Given request —
Copy the material from the line that contains "At what coordinates" through the line that contains "tap(530, 201)", inclusive, and change "stacked bar" to "stacked column" while leaving everything else as it is. Omit the pictures from your answer.

---- Data shown

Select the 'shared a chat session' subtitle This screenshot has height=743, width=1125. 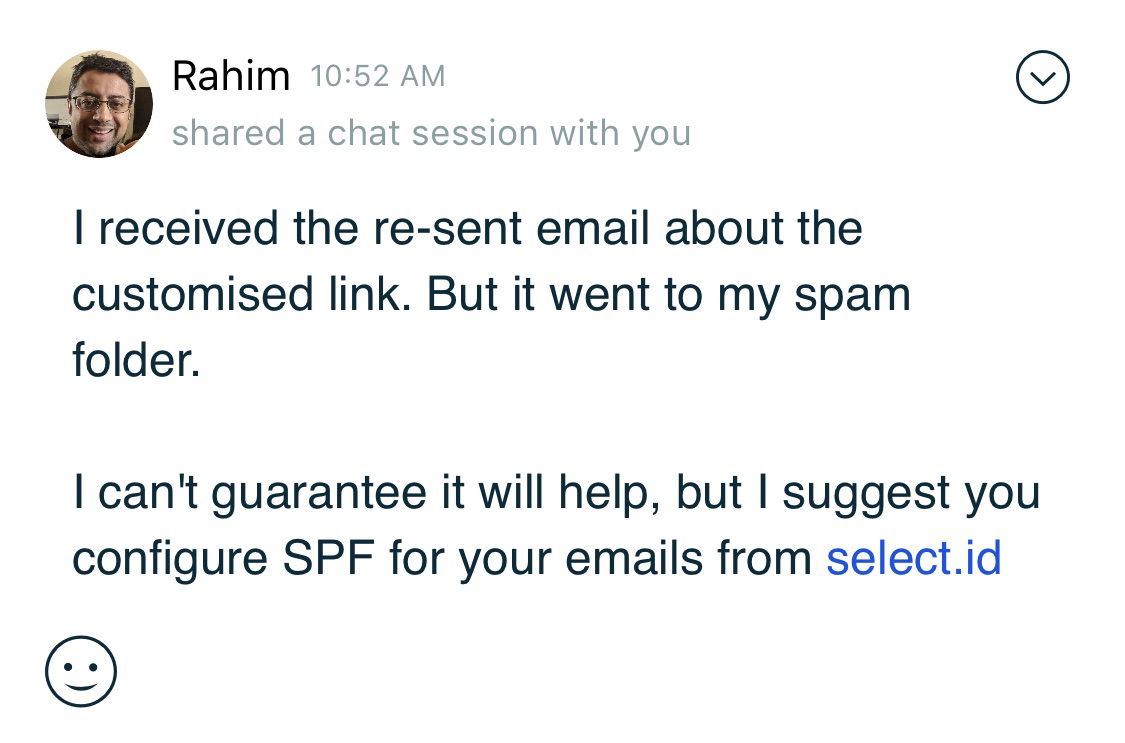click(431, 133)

--------
---- Data shown

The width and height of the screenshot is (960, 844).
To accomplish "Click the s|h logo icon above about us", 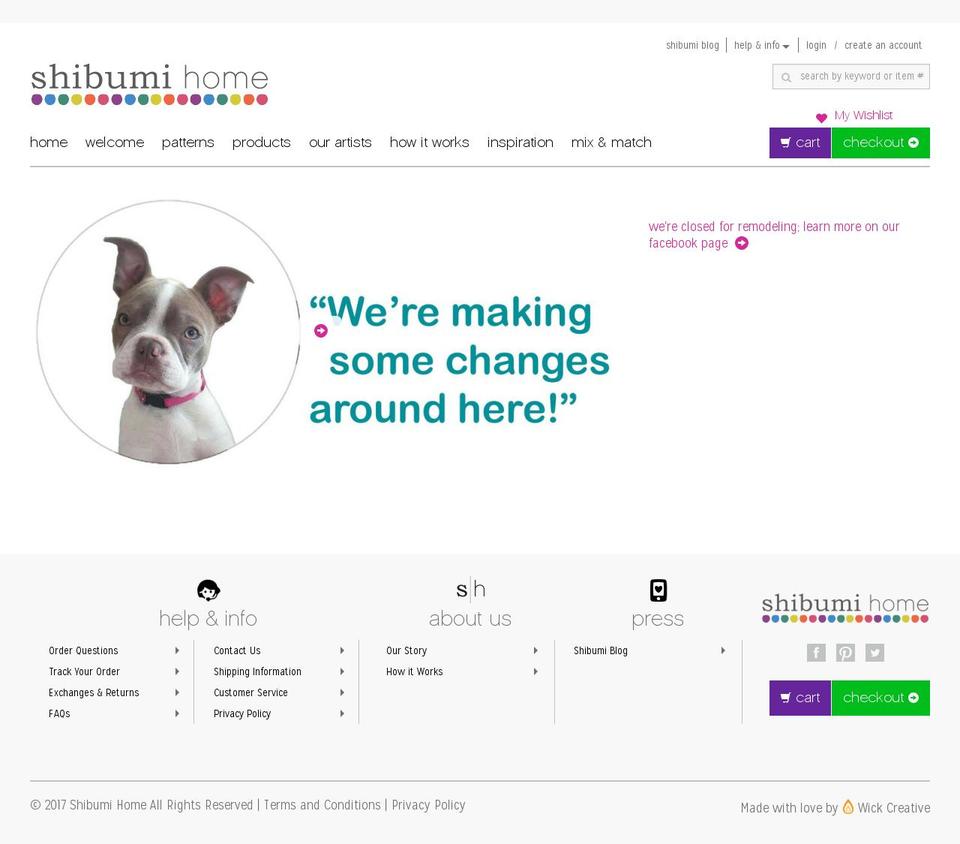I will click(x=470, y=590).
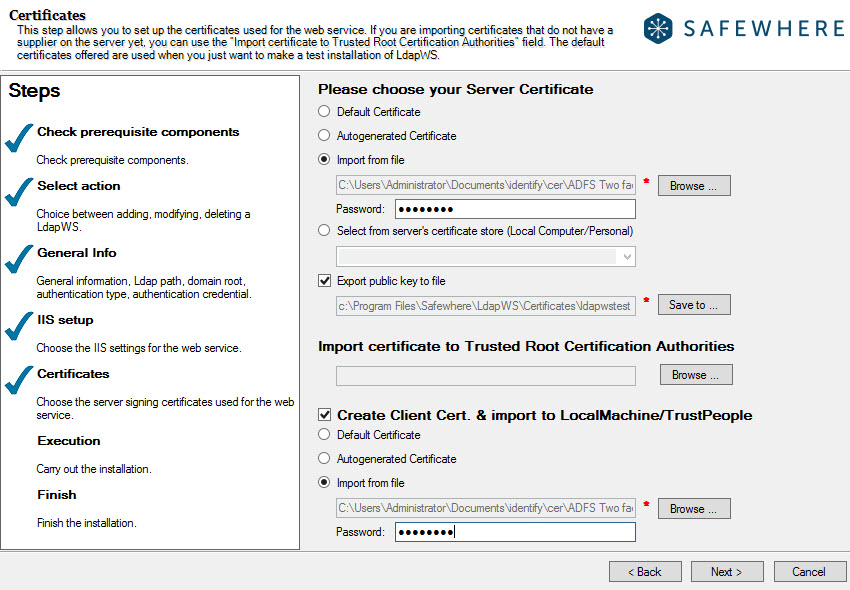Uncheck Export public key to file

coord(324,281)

--------
---- Data shown

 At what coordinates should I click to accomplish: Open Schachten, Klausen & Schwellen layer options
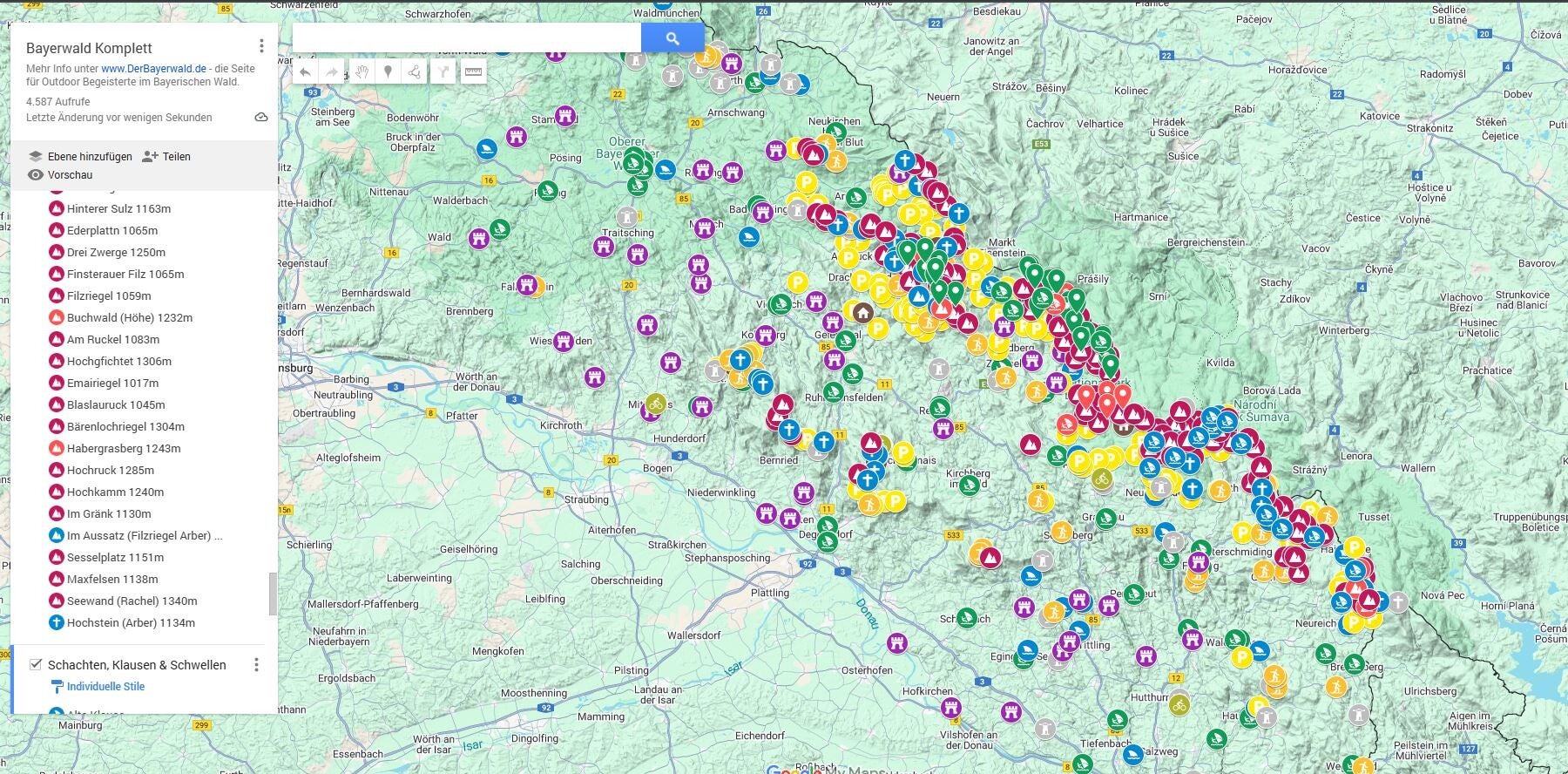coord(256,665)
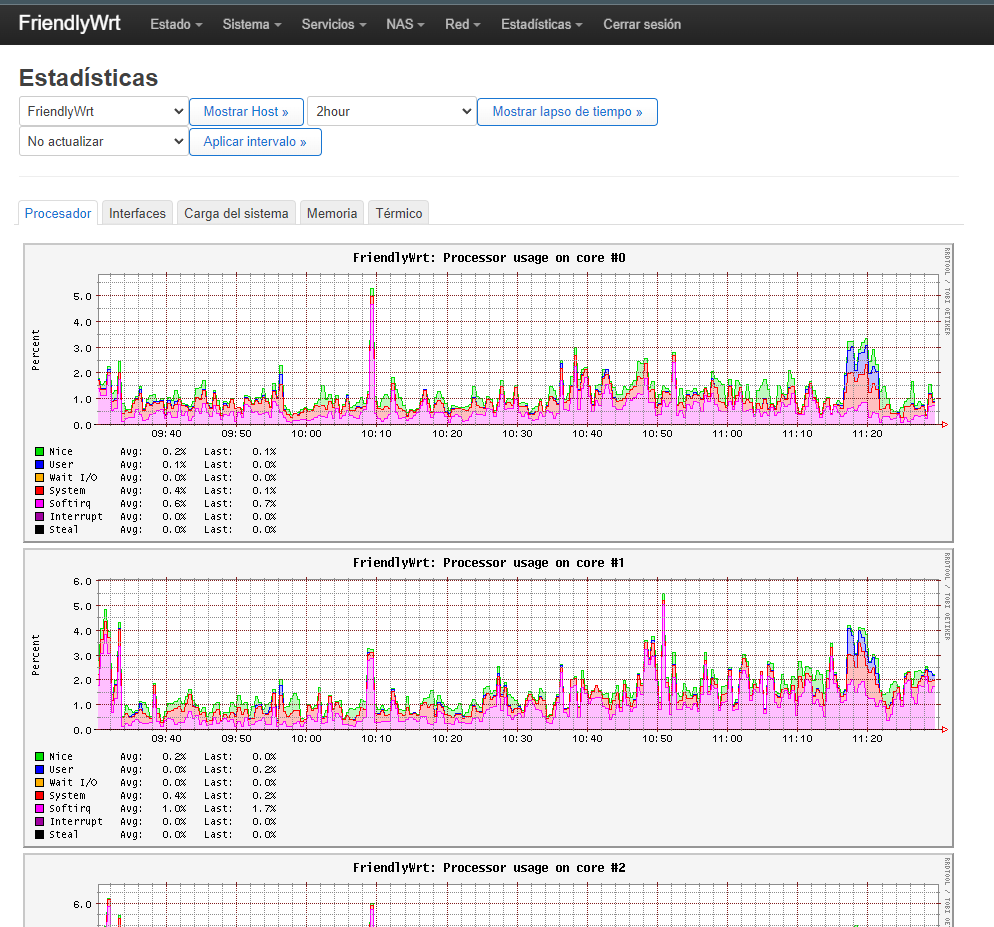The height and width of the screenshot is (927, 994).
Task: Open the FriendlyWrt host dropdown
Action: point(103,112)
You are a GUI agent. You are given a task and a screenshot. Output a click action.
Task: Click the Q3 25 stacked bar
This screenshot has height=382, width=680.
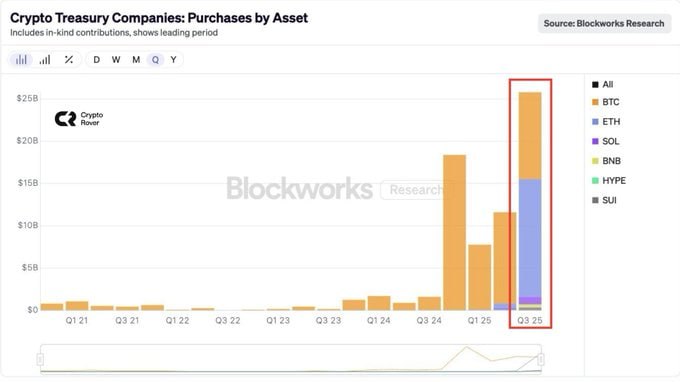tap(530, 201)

--------

Reply to the task —
 At what coordinates should I click to accomplish: Open Schachten, Klausen & Schwellen layer options
coord(256,665)
The height and width of the screenshot is (927, 994).
Task: Open the FriendlyWrt host dropdown
Action: point(103,112)
You are a GUI agent. You are given a task and a screenshot. Output a click action.
Task: Click the Q3 25 stacked column
This screenshot has height=382, width=680.
tap(530, 201)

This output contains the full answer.